→ **O que fazer**
[1] Segundo o texto sobre inteligência artificial, qual é o título do livro de Nick Bostrom mencionado?
[2] Prossiga o texto sobre inteligência artificial a partir da última frase apresentada.

→ **Texto**
============

O mundo depende fundamentalmente dos computadores. Carros, redes elétricas,
aeroportos, trens, o sistema bancário, eleitoral, hospitais, as atividades
individuais e profissionais do leitor, nada escapa. Paralelamente a essa
dependência crescente, os computadores estão ficando mais espertos, dominando o
mundo um pouco mais a cada dia. Com isso, passam a controlar tarefas cada vez
mais complexas, tomando o lugar dos humanos.
Das
cirurgias de alta precisão e diagnósticos médicos à automação de fábricas e
linhas de produção, da exploração e tratamento de minérios em minas ou águas
profundas ou em ambientes altamente radioativos até tomadas de decisão no
mercado de capitais, nada parece escapar das máquinas digitais. Em breve, com
veículos autônomos, será a vez dos caminhoneiros, dos motoristas de ônibus
escolares, dos motoristas de táxi, dos maquinistas, criando um vácuo perigoso
no mercado de trabalho, afetando milhões de pessoas, que precisariam ser
retreinadas.
Por enquanto, ao menos, a tecnologia digital está se apoderando do mundo porque
nós assim queremos. A questão, e temor de muitos, é se isso pode mudar. Se as
tecnologias de IA tornarem-se autônomas, capazes de se programar e de ter
intenções próprias, poderiam efetivamente controlar o mundo. Este é o argumento
do filósofo Nick Bostrom, em seu livro "Superinteligência", da
crusada anti-IA do bilionário Elon Musk e do medo do físico Stephen Hawking,
dentre outros.
Um dos problemas dessa conversa é como definir inteligência. Existe a IA do
futuro, aquela que vemos nos filmes e livros de ficção científica, e a do
presente, que está muito longe dela. A gente vê o acrônimo IA por toda a parte,
algoritmos de aprendizado de máquinas, redes neurais, programas que vão
aprimorando sua eficiência por si mesmo, computadores que ganham de mestres
mundiais de xadrez e de Go.
Esse tipo de aplicação presente de IA não ameaça o futuro da espécie humana.

============

→ **Registros extraídos**
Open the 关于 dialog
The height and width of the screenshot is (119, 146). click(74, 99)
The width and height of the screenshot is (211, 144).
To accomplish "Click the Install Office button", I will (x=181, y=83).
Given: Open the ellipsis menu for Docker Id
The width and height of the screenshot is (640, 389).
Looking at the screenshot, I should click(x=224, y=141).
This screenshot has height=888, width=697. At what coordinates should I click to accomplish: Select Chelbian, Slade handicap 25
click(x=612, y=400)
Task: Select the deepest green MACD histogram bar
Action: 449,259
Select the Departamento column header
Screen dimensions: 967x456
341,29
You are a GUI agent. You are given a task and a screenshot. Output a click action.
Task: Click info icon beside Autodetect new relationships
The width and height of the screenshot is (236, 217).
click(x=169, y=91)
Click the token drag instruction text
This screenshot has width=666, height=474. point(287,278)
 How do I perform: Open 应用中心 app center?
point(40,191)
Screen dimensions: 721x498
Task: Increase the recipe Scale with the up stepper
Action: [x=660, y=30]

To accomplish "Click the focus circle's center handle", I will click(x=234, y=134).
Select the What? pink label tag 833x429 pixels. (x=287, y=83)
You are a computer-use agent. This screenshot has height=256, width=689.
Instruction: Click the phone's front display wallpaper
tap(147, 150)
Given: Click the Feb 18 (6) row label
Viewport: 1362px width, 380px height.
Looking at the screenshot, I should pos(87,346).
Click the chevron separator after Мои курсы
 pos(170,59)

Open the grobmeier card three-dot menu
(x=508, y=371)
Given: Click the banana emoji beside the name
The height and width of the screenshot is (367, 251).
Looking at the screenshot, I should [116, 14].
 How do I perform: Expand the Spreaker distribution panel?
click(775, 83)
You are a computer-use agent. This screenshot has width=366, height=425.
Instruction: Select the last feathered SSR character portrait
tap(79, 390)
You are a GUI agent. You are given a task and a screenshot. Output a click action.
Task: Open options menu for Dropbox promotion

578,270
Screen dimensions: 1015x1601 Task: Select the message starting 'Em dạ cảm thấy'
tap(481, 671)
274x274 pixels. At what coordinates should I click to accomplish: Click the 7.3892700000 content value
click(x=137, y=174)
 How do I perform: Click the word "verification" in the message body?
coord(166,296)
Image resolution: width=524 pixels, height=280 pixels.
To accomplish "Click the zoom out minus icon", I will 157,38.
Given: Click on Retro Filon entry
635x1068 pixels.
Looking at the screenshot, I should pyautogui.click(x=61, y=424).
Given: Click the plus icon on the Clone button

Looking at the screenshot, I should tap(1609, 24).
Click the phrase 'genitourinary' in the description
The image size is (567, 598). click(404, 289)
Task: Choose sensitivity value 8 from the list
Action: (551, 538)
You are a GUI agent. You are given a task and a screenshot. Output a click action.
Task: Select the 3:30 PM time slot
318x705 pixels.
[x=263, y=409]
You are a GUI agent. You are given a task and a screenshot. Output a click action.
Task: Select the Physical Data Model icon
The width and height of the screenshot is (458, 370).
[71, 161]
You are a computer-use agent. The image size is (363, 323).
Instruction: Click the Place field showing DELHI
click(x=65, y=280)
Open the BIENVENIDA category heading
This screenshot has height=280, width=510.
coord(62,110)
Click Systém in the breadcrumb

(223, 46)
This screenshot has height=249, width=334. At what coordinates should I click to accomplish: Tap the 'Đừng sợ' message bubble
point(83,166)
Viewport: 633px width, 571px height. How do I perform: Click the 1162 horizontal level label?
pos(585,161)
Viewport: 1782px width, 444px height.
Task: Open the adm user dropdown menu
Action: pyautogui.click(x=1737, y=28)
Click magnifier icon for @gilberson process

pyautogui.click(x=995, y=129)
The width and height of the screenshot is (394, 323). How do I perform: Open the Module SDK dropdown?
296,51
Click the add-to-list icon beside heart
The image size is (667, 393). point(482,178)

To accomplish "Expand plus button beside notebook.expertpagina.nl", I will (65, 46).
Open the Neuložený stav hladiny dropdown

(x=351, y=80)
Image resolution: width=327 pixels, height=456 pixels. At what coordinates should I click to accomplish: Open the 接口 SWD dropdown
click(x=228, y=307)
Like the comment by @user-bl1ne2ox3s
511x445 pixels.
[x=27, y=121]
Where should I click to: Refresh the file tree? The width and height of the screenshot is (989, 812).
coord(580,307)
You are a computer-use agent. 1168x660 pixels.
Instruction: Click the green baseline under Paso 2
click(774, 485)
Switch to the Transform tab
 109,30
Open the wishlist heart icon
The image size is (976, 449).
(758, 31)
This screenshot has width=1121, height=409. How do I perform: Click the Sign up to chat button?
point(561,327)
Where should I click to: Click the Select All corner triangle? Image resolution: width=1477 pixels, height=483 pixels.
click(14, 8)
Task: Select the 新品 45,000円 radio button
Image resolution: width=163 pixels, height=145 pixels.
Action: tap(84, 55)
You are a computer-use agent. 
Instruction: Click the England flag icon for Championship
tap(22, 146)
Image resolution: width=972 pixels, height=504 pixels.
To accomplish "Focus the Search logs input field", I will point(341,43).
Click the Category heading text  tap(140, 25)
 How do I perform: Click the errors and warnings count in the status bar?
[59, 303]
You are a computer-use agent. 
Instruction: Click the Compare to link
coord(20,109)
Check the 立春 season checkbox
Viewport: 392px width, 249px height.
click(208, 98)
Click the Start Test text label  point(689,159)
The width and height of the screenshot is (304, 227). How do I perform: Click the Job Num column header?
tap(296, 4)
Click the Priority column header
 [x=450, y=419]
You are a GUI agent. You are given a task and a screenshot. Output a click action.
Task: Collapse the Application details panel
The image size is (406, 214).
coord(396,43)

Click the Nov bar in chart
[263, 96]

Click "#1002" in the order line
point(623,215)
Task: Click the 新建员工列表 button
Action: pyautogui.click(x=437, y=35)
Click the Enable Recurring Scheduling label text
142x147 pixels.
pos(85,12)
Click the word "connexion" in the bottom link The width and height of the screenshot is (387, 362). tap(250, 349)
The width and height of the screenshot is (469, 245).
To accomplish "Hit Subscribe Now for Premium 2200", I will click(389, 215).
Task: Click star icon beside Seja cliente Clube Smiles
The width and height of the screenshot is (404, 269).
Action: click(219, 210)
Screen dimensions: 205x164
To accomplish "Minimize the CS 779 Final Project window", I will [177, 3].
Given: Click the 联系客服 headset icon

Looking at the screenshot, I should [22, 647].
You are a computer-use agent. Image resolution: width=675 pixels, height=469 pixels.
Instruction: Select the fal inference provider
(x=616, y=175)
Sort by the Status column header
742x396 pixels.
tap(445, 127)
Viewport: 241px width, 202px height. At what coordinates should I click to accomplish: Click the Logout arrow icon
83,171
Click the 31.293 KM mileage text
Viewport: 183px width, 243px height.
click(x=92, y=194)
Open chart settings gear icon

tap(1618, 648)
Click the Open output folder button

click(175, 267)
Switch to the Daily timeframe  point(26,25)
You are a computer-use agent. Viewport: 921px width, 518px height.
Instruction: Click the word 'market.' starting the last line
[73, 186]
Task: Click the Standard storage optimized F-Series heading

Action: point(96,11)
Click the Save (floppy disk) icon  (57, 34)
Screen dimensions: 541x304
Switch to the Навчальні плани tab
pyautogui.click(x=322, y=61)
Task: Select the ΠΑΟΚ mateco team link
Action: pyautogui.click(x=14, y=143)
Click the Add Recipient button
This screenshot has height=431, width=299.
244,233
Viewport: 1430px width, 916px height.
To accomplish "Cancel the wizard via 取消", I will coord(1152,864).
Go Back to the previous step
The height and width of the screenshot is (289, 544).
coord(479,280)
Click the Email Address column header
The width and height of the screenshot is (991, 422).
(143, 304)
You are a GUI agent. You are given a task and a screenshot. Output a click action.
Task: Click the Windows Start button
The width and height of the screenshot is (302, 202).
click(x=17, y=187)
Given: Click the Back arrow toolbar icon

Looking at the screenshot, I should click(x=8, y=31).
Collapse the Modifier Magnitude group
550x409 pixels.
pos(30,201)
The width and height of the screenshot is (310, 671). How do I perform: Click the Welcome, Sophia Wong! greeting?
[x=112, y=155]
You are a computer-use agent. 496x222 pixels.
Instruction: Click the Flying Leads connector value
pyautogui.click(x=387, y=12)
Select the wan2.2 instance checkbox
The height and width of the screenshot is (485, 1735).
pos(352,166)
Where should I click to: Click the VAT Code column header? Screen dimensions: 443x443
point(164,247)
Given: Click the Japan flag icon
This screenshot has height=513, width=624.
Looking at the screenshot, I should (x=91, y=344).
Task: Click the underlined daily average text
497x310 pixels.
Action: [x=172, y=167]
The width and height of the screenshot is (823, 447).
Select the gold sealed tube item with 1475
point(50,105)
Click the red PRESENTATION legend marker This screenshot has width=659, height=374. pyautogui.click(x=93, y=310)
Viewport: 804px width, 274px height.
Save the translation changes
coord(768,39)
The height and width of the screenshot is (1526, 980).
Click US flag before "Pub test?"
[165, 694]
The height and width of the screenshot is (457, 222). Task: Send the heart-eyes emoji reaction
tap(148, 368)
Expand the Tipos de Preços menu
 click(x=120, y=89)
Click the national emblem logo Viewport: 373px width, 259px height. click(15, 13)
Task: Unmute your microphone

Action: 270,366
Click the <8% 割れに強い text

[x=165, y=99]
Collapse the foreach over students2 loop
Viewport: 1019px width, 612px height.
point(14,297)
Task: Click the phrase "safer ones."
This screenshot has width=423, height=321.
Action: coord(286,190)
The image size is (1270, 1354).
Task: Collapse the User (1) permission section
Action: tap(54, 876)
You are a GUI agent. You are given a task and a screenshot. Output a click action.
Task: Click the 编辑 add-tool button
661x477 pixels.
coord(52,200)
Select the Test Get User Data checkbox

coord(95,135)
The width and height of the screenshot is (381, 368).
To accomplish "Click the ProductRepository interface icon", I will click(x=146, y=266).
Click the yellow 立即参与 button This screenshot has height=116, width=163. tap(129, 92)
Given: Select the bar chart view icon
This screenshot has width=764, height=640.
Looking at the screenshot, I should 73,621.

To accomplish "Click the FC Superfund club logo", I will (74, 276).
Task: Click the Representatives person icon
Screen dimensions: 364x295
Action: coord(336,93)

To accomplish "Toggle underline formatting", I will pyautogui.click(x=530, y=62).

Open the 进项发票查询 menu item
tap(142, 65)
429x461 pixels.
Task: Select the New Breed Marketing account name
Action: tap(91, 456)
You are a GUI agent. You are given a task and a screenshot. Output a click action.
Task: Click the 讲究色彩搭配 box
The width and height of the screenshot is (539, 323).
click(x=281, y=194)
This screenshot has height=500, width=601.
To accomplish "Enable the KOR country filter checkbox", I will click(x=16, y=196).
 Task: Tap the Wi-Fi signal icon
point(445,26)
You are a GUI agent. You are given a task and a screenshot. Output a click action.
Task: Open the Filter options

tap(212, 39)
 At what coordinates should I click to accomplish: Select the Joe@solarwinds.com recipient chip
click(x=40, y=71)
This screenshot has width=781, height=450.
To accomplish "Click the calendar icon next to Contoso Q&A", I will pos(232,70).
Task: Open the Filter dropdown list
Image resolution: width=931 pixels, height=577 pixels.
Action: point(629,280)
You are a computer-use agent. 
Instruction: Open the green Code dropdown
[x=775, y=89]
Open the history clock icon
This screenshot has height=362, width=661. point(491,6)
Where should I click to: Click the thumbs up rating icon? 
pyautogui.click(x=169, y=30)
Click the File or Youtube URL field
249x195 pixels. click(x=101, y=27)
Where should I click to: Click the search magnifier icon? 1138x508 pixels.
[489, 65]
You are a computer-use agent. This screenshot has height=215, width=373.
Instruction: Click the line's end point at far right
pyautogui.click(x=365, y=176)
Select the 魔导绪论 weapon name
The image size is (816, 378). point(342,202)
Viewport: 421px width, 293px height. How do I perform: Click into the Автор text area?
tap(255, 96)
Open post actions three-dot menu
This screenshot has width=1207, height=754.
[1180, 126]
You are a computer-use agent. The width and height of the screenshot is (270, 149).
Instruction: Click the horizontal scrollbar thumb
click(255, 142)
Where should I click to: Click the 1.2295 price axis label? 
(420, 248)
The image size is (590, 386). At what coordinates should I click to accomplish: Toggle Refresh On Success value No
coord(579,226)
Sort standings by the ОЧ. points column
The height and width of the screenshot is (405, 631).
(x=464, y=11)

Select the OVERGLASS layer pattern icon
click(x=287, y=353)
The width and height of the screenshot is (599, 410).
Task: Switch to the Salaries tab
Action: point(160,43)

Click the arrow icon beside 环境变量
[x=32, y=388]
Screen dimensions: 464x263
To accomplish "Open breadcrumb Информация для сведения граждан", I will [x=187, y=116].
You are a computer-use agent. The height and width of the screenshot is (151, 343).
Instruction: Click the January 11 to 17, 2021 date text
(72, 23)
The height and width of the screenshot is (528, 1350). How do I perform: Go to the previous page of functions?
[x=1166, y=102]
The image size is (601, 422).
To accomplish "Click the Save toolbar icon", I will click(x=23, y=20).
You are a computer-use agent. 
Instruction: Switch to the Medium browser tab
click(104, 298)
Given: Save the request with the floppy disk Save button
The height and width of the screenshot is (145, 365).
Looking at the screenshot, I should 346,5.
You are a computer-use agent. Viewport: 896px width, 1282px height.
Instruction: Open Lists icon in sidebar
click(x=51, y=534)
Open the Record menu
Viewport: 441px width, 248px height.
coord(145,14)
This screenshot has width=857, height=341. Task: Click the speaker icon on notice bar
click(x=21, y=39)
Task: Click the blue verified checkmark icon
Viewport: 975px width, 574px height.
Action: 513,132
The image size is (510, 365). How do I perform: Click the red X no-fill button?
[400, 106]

============

→ **Respostas**
[1] "Superinteligência".

[2]
Por enquanto, refletem a inteligência de seus programadores que, no fim das
contas, servem os interesses de suas empresas, tentando ganhar nossa atenção e
dinheiro. Níveis atuais de IA (que não chamaria de IA) cumprem funções
especificadas por seus programadores. Não têm autonomia ou intenção própria.
Esta situação pode mudar? É aqui que começa o problema. Não sabemos a resposta;
não sabemos se uma máquina pode desenvolver autonomia e autoconsciência. As IA
de hoje estão muito, muito longe do famoso Hall, o computador no filme (e
livro) "2001: Uma Odisseia no Espaço", que resolveu matar todos os
humanos na espaçonave por não julgá-los competentes para contatar alienígenas
superinteligentes.
Por outro lado, avançar cegamente com a pesquisa em IA “porque podemos” me
parece profundamente irresponsável. Muito antes de construirmos uma máquina de
fato inteligente, se isso é realmente possível, a IA de menor porte causará
sérios problemas sociais, redefinindo o mercado de trabalho e o tipo de
habilidades e perícias que serão relevantes no futuro. Isso já está, aliás,
acontecendo. Portanto, antes de nos preocuparmos com os primos do Hall
dominando o mundo, deveríamos estar criando salvaguardas com a função de
garantir que as máquinas que criamos estão aqui para servir a humanidade, e não
para destruí-la aos poucos.
Marcelo
Gleiser - professor de física e astronomia
na Universidade Dartmouth (EUA), autor de “A Simples Beleza do Inesperado”.